Bradley, the grandson of a slave, was born on December 29, 1917, to Lee Thomas and Crenner Bradley, "poor sharecroppers who lived in a small log cabin outside Calvert, Texas." He had four siblings — Lawrence, Willa Mae, Ellis (who had cerebral palsy) and Howard. The family moved to Arizona to pick cotton and then in 1924 to the Temple-Alvarado area of Los Angeles, where Lee was a Santa Fe Railroad porter and Crenner was a maid.

Young Bradley attended Rosemont Elementary School, Lafayette Junior High School and Polytechnic High School, where he was the first black to be elected president of the Boys League and the first to be inducted into the Ephebians national honor society. He was captain of the track team and all-city tackle for the high school football team. He went to UCLA in 1937 on an athletic scholarship and joined Kappa Alpha Psi, a black fraternity. Among the jobs he had while at college was as a photographer for comedian Jimmy Durante.

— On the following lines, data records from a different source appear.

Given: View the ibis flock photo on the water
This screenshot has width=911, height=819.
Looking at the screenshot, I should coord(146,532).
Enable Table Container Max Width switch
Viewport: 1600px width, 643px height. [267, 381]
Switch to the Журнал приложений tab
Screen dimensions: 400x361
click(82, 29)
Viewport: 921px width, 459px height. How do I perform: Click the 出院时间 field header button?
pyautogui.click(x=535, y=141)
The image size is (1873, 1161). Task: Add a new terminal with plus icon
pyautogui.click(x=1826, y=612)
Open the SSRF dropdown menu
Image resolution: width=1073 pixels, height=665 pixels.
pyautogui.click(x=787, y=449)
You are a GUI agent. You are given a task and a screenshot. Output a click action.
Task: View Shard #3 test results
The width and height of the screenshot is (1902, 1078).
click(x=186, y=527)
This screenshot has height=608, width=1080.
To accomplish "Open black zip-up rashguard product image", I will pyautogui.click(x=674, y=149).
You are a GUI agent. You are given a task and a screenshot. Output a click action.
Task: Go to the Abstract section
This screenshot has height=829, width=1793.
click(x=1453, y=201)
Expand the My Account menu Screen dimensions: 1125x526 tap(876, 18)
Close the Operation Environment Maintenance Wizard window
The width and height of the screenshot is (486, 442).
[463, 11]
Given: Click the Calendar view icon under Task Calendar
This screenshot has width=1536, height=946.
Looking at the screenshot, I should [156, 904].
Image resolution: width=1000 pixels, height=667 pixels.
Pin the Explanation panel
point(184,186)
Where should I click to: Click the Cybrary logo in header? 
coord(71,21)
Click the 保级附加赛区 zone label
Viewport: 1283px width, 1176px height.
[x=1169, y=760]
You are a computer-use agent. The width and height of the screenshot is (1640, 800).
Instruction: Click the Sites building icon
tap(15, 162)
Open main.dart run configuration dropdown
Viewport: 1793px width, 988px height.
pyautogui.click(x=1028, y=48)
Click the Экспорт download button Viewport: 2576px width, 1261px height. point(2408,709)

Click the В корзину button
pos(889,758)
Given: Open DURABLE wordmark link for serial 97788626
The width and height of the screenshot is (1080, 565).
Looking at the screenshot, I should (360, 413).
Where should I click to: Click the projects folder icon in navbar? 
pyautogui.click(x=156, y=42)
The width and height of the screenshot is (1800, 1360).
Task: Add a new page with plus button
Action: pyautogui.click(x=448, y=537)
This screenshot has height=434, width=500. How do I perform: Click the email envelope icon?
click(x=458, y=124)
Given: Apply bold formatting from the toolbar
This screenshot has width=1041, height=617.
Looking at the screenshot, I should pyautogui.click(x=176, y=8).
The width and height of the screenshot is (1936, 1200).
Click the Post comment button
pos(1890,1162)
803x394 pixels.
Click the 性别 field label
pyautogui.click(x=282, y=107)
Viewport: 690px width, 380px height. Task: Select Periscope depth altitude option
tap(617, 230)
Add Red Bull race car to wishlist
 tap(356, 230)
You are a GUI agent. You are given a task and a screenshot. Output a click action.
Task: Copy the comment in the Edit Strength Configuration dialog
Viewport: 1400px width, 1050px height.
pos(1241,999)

Bradley left his studies to join the Los Angeles Police Department in 1940. He became one of the "just 400 blacks" among the department's 4,000 officers. He recalled "the downtown department store that refused him credit, although he was a police officer, and the restaurants that would not serve blacks." He told a Times reporter:

When I came on the department, there were literally two assignments for black officers. You either worked Newton Street Division, which has a predominantly black community, or you worked traffic downtown. You could not work with a white officer, and that continued until 1964.

He and Ethel Arnold met at the New Hope Baptist Church and were married May 4, 1941. They had three daughters, Lorraine, Phyllis and a baby who died on the day she was born. He and his wife "needed a white intermediary to buy their first house in Leimert Park, then a virtually all-white section of the city's Crenshaw district."

Bradley was attending Southwestern University Law School while a police officer and began his practice as a lawyer when he retired from the police department. Upon his leaving the office of mayor in 1993, he joined the law offices of Brobeck, Phleger & Harrison, specializing in international trade issues.

He was stricken with a heart attack while driving his car in March 1996 and endured a triple bypass operation. Later he suffered a stroke "that left him unable to speak clearly." He died on September 29, 1998, and his body lay at the Los Angeles Convention Center for public viewing. He was buried in Inglewood Park Cemetery. Bradley was a Prince Hall Freemason.